Instructions for the task - For each line of the material, write out an exact copy.

▼▼▼

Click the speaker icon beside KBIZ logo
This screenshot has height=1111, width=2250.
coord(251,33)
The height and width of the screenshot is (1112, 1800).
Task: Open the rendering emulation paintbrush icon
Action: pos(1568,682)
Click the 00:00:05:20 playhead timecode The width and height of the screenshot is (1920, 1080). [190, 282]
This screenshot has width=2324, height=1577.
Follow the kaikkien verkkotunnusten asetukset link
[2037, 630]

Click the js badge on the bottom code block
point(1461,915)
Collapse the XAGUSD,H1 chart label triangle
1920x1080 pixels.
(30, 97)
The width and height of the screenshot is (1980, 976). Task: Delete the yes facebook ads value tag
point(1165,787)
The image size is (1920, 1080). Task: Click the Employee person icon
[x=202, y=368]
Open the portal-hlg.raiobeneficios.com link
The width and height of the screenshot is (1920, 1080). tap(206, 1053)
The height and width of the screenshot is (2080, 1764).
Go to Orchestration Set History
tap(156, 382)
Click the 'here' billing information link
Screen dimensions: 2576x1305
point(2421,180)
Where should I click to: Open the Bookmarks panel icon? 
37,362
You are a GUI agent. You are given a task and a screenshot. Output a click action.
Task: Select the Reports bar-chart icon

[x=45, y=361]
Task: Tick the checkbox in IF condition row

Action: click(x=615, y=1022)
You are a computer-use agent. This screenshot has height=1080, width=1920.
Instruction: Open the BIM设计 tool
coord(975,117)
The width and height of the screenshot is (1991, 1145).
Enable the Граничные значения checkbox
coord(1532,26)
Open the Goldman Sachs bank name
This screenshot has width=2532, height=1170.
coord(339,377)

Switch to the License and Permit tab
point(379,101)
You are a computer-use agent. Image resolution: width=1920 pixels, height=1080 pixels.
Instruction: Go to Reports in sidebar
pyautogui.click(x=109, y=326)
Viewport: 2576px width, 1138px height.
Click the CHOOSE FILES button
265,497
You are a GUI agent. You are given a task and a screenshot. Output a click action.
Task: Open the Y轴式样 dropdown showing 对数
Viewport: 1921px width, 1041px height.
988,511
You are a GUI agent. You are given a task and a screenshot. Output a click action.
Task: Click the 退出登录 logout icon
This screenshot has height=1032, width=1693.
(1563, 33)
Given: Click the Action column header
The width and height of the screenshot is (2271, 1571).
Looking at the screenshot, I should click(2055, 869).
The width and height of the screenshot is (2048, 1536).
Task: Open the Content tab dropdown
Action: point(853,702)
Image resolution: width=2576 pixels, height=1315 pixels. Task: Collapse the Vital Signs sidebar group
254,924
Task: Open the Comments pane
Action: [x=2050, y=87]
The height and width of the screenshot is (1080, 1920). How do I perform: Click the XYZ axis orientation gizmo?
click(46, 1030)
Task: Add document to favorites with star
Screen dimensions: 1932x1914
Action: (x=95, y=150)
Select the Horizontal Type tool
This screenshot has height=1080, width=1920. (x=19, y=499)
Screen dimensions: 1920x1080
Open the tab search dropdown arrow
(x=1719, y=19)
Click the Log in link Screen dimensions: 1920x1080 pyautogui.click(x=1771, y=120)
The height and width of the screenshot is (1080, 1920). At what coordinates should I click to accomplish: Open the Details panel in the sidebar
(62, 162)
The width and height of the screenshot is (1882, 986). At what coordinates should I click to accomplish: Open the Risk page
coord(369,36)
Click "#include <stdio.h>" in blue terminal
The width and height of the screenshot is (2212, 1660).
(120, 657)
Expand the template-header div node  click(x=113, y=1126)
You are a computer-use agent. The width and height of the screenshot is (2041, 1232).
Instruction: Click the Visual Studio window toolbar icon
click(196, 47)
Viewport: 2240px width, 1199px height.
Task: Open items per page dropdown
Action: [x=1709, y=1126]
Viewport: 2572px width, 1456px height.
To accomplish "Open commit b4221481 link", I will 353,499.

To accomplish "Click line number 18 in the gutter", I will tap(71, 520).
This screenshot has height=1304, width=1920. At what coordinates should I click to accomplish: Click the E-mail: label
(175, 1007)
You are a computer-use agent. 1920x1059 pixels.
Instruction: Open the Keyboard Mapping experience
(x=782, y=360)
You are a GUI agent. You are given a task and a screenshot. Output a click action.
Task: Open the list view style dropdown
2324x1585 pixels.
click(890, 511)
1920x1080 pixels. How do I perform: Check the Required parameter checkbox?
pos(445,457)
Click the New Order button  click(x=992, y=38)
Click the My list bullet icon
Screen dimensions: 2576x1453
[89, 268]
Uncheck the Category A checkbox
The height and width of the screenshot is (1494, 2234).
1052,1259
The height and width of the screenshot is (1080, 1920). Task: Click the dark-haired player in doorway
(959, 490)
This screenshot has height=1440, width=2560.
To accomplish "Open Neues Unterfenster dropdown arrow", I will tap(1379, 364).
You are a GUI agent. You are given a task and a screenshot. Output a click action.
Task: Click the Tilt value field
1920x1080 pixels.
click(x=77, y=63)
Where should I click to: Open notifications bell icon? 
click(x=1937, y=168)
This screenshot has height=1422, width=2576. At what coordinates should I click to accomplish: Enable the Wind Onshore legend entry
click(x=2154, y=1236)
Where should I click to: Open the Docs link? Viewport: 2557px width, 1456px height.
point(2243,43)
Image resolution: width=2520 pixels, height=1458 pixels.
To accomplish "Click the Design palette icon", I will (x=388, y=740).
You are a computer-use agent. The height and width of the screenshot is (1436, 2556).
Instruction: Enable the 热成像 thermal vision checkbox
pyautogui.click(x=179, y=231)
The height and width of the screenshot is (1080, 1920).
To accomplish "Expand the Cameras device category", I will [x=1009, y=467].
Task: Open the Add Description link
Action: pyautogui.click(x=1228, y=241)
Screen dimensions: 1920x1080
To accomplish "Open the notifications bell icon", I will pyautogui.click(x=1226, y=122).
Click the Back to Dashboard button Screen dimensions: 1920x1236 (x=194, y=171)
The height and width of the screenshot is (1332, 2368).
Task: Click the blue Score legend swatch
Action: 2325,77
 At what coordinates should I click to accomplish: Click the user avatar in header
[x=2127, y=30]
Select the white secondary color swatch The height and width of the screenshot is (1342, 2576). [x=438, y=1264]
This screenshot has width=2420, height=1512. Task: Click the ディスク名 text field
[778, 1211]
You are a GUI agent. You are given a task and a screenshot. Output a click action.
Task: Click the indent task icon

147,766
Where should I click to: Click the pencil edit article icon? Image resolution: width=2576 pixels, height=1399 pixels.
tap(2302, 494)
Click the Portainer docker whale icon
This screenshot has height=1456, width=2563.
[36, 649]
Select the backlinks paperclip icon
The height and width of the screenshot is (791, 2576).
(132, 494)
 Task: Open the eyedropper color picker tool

▲▲▲

Expected answer -
Click the speaker icon beside KBIZ logo
This screenshot has height=1111, width=2250.
coord(251,33)
The height and width of the screenshot is (1112, 1800).
Task: Open the rendering emulation paintbrush icon
Action: pos(1568,682)
Click the 00:00:05:20 playhead timecode The width and height of the screenshot is (1920, 1080). [190, 282]
This screenshot has width=2324, height=1577.
Follow the kaikkien verkkotunnusten asetukset link
[2037, 630]

Click the js badge on the bottom code block
point(1461,915)
Collapse the XAGUSD,H1 chart label triangle
1920x1080 pixels.
(30, 97)
The width and height of the screenshot is (1980, 976). Task: Delete the yes facebook ads value tag
point(1165,787)
The image size is (1920, 1080). Task: Click the Employee person icon
[x=202, y=368]
Open the portal-hlg.raiobeneficios.com link
The width and height of the screenshot is (1920, 1080). tap(206, 1053)
The height and width of the screenshot is (2080, 1764).
Go to Orchestration Set History
tap(156, 382)
Click the 'here' billing information link
Screen dimensions: 2576x1305
point(2421,180)
Where should I click to: Open the Bookmarks panel icon? 
37,362
You are a GUI agent. You are given a task and a screenshot. Output a click action.
Task: Select the Reports bar-chart icon

[x=45, y=361]
Task: Tick the checkbox in IF condition row

Action: click(x=615, y=1022)
You are a computer-use agent. This screenshot has height=1080, width=1920.
Instruction: Open the BIM设计 tool
coord(975,117)
The width and height of the screenshot is (1991, 1145).
Enable the Граничные значения checkbox
coord(1532,26)
Open the Goldman Sachs bank name
This screenshot has width=2532, height=1170.
coord(339,377)

Switch to the License and Permit tab
point(379,101)
You are a computer-use agent. Image resolution: width=1920 pixels, height=1080 pixels.
Instruction: Go to Reports in sidebar
pyautogui.click(x=109, y=326)
Viewport: 2576px width, 1138px height.
Click the CHOOSE FILES button
265,497
You are a GUI agent. You are given a task and a screenshot. Output a click action.
Task: Open the Y轴式样 dropdown showing 对数
Viewport: 1921px width, 1041px height.
988,511
You are a GUI agent. You are given a task and a screenshot. Output a click action.
Task: Click the 退出登录 logout icon
This screenshot has height=1032, width=1693.
(1563, 33)
Given: Click the Action column header
The width and height of the screenshot is (2271, 1571).
Looking at the screenshot, I should click(2055, 869).
The width and height of the screenshot is (2048, 1536).
Task: Open the Content tab dropdown
Action: point(853,702)
Image resolution: width=2576 pixels, height=1315 pixels. Task: Collapse the Vital Signs sidebar group
254,924
Task: Open the Comments pane
Action: [x=2050, y=87]
The height and width of the screenshot is (1080, 1920). How do I perform: Click the XYZ axis orientation gizmo?
click(46, 1030)
Task: Add document to favorites with star
Screen dimensions: 1932x1914
Action: (x=95, y=150)
Select the Horizontal Type tool
This screenshot has height=1080, width=1920. (x=19, y=499)
Screen dimensions: 1920x1080
Open the tab search dropdown arrow
(x=1719, y=19)
Click the Log in link Screen dimensions: 1920x1080 pyautogui.click(x=1771, y=120)
The height and width of the screenshot is (1080, 1920). At what coordinates should I click to accomplish: Open the Details panel in the sidebar
(62, 162)
The width and height of the screenshot is (1882, 986). At what coordinates should I click to accomplish: Open the Risk page
coord(369,36)
Click "#include <stdio.h>" in blue terminal
The width and height of the screenshot is (2212, 1660).
(120, 657)
Expand the template-header div node  click(x=113, y=1126)
You are a computer-use agent. The width and height of the screenshot is (2041, 1232).
Instruction: Click the Visual Studio window toolbar icon
click(196, 47)
Viewport: 2240px width, 1199px height.
Task: Open items per page dropdown
Action: [x=1709, y=1126]
Viewport: 2572px width, 1456px height.
To accomplish "Open commit b4221481 link", I will 353,499.

To accomplish "Click line number 18 in the gutter", I will tap(71, 520).
This screenshot has height=1304, width=1920. At what coordinates should I click to accomplish: Click the E-mail: label
(175, 1007)
You are a computer-use agent. 1920x1059 pixels.
Instruction: Open the Keyboard Mapping experience
(x=782, y=360)
You are a GUI agent. You are given a task and a screenshot. Output a click action.
Task: Open the list view style dropdown
2324x1585 pixels.
click(890, 511)
1920x1080 pixels. How do I perform: Check the Required parameter checkbox?
pos(445,457)
Click the New Order button  click(x=992, y=38)
Click the My list bullet icon
Screen dimensions: 2576x1453
[89, 268]
Uncheck the Category A checkbox
The height and width of the screenshot is (1494, 2234).
1052,1259
The height and width of the screenshot is (1080, 1920). Task: Click the dark-haired player in doorway
(959, 490)
This screenshot has height=1440, width=2560.
To accomplish "Open Neues Unterfenster dropdown arrow", I will tap(1379, 364).
You are a GUI agent. You are given a task and a screenshot. Output a click action.
Task: Click the Tilt value field
1920x1080 pixels.
click(x=77, y=63)
Where should I click to: Open notifications bell icon? 
click(x=1937, y=168)
This screenshot has height=1422, width=2576. At what coordinates should I click to accomplish: Enable the Wind Onshore legend entry
click(x=2154, y=1236)
Where should I click to: Open the Docs link? Viewport: 2557px width, 1456px height.
point(2243,43)
Image resolution: width=2520 pixels, height=1458 pixels.
To accomplish "Click the Design palette icon", I will (x=388, y=740).
You are a computer-use agent. The height and width of the screenshot is (1436, 2556).
Instruction: Enable the 热成像 thermal vision checkbox
pyautogui.click(x=179, y=231)
The height and width of the screenshot is (1080, 1920).
To accomplish "Expand the Cameras device category", I will [x=1009, y=467].
Task: Open the Add Description link
Action: pyautogui.click(x=1228, y=241)
Screen dimensions: 1920x1080
To accomplish "Open the notifications bell icon", I will pyautogui.click(x=1226, y=122).
Click the Back to Dashboard button Screen dimensions: 1920x1236 (x=194, y=171)
The height and width of the screenshot is (1332, 2368).
Task: Click the blue Score legend swatch
Action: 2325,77
 At what coordinates should I click to accomplish: Click the user avatar in header
[x=2127, y=30]
Select the white secondary color swatch The height and width of the screenshot is (1342, 2576). [x=438, y=1264]
This screenshot has width=2420, height=1512. Task: Click the ディスク名 text field
[778, 1211]
You are a GUI agent. You are given a task and a screenshot. Output a click action.
Task: Click the indent task icon

147,766
Where should I click to: Click the pencil edit article icon? Image resolution: width=2576 pixels, height=1399 pixels.
tap(2302, 494)
Click the Portainer docker whale icon
This screenshot has height=1456, width=2563.
[36, 649]
Select the backlinks paperclip icon
The height and width of the screenshot is (791, 2576).
(132, 494)
 Task: Open the eyedropper color picker tool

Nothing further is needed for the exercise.